Microsoft describes the FAT file system as "the ubiquitous format used for interchange of media between computers, and, since the advent of inexpensive, removable flash memory, also between digital devices."
The software giant was granted the first FAT patent in 1996 and in December 2003 announced that it and three related patents were to be included in a new licensing portfolio.
But the Public Patent Foundation (PubPat), which lobbies against the current patent system, questioned the company's motives. It speculated that, because the portfolio did not include licenses for use in free and open source software, Microsoft surely intended to use its patents to fight the competitive threat posed by free software.
Microsoft might, so the argument goes, be able to charge free and open source software developers, including those using Linux, for the use of the FAT technology – hitting the community hard, because the use of any royalty-dependant software is prohibited under the GPL – the most popular licence for open source distributions.
In April 2004, PubPat filed a formal request with the US Patent and Trademark Office, asking it to revoke the patent. The lobby group submitted evidence of prior art – i.e. evidence showing that the feature being patented was already in the public domain. It enjoyed initial success: the USPTO issued preliminary rejections of the patents in September 2004 and October 2005.
However, the latter rejection was not based on the prior art claims.
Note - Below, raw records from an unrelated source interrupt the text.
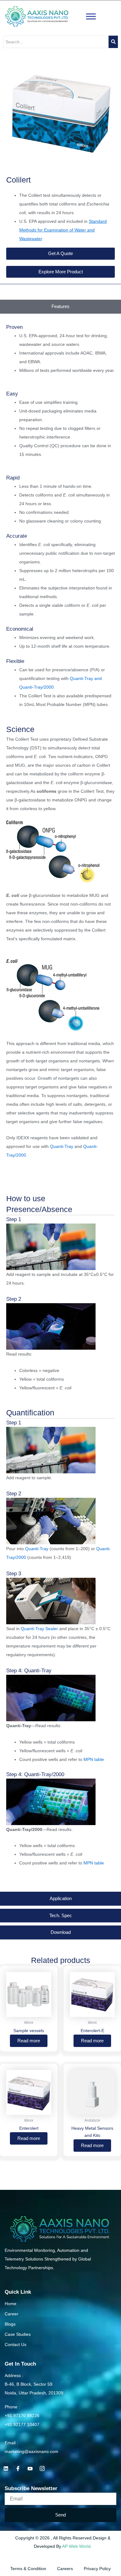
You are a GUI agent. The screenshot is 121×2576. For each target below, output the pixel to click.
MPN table (93, 1759)
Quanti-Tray (61, 1146)
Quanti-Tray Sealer (39, 1628)
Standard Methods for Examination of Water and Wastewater (63, 230)
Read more (28, 2040)
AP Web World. (77, 2546)
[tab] (60, 307)
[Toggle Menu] (91, 16)
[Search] (113, 42)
According to reports, the USPTO found the patents invalid only because of a technical discrepancy over who should have been listed as inventor.
This difficulty now appears to have been resolved, with Microsoft announcing yesterday that the two patents had been declared valid.
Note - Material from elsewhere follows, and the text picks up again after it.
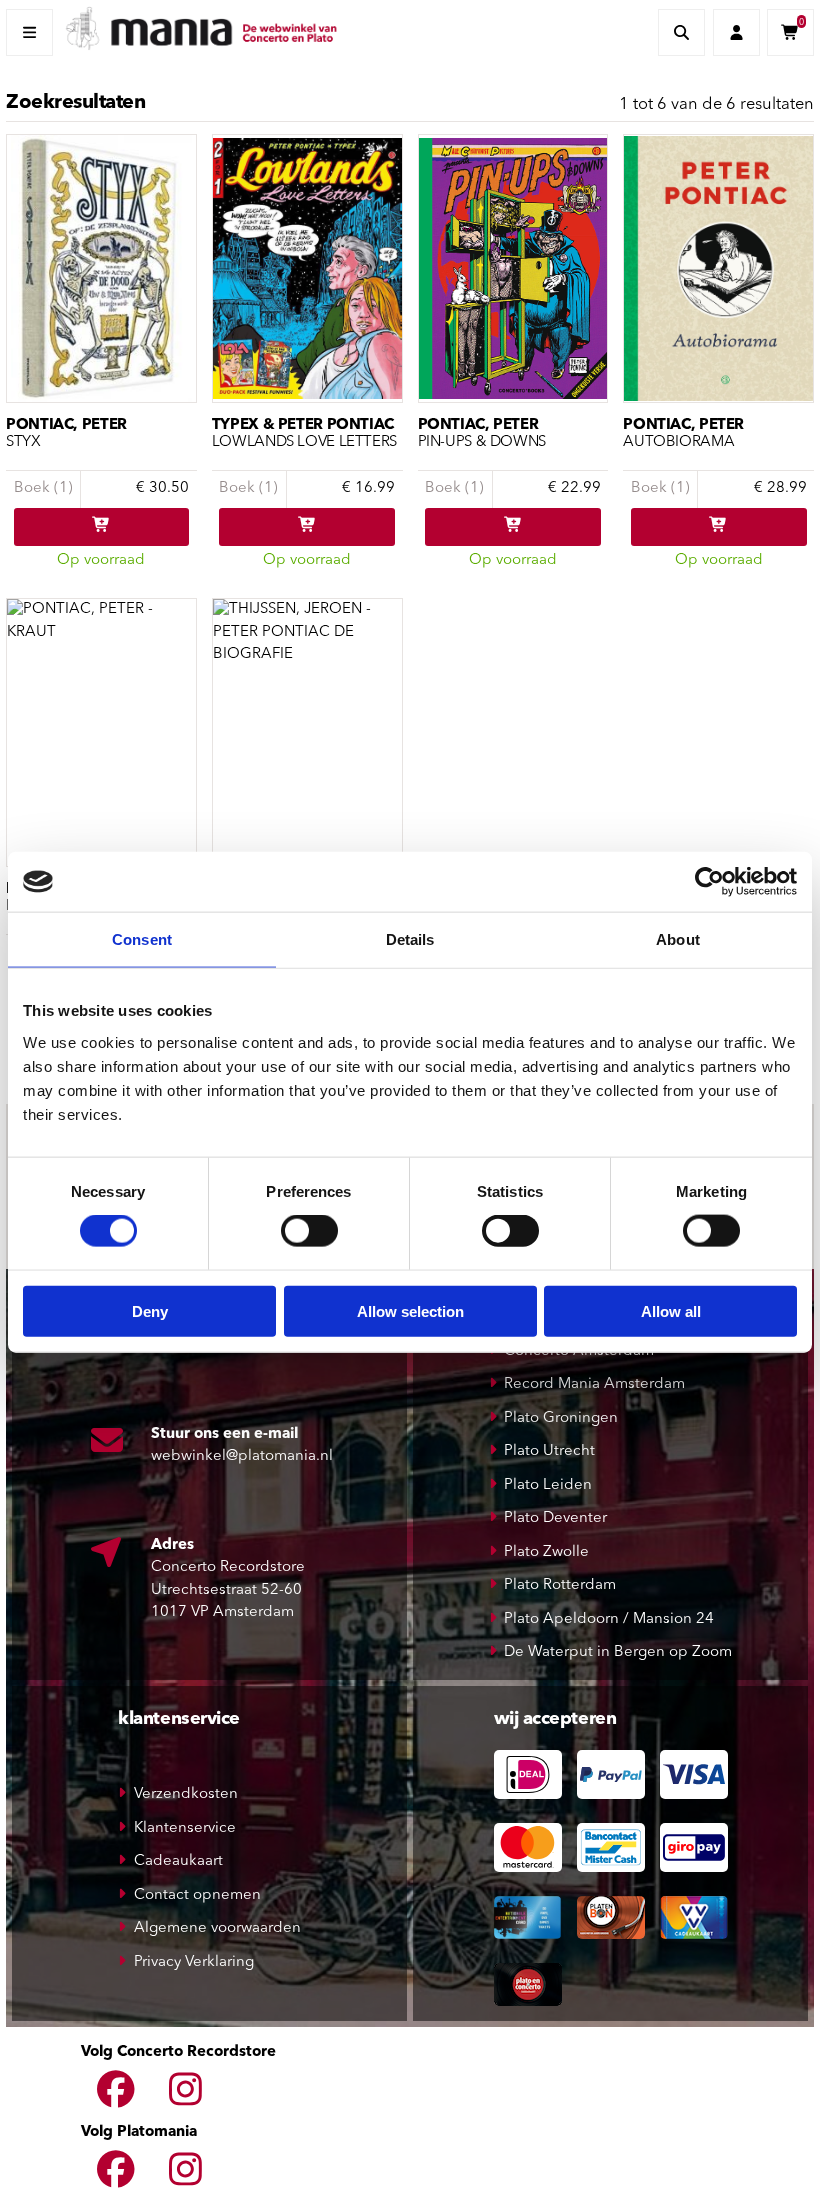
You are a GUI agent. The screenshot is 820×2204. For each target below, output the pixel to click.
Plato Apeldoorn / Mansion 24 (609, 1619)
Speaking to the Associated Press, PubPat Executive Director Dan Ravicher laid the blame for the rulings on USPTO procedures. He explained that challengers are unable to answer points raised by the defending party after they have made their challenge.
“I still believe that this patent is invalid,” he said.
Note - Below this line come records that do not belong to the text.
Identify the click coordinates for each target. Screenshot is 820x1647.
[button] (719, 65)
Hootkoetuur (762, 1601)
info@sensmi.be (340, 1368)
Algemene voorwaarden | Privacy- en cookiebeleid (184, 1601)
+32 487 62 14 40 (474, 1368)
Anti-software patent campaigner Florian Mueller also expressed concerns.
“This is now a situation in which Microsoft could cause major problems to Linux vendors and users. Microsoft may not want to do that yet for other considerations, but the USPTO's decision gives Microsoft the strategic option to do so at a time of its choosing,” he said.
The USPTO last week announced three initiatives to improve the quality and efficiency of the patent system. But Mueller was not persuaded that this would aid the situation.
“The example of the FAT patents shows that all those patent quality initiatives and patent pledges have no significant value to open-source developers, vendors and users if Microsoft ever wants to go for Linux's throat,” he added.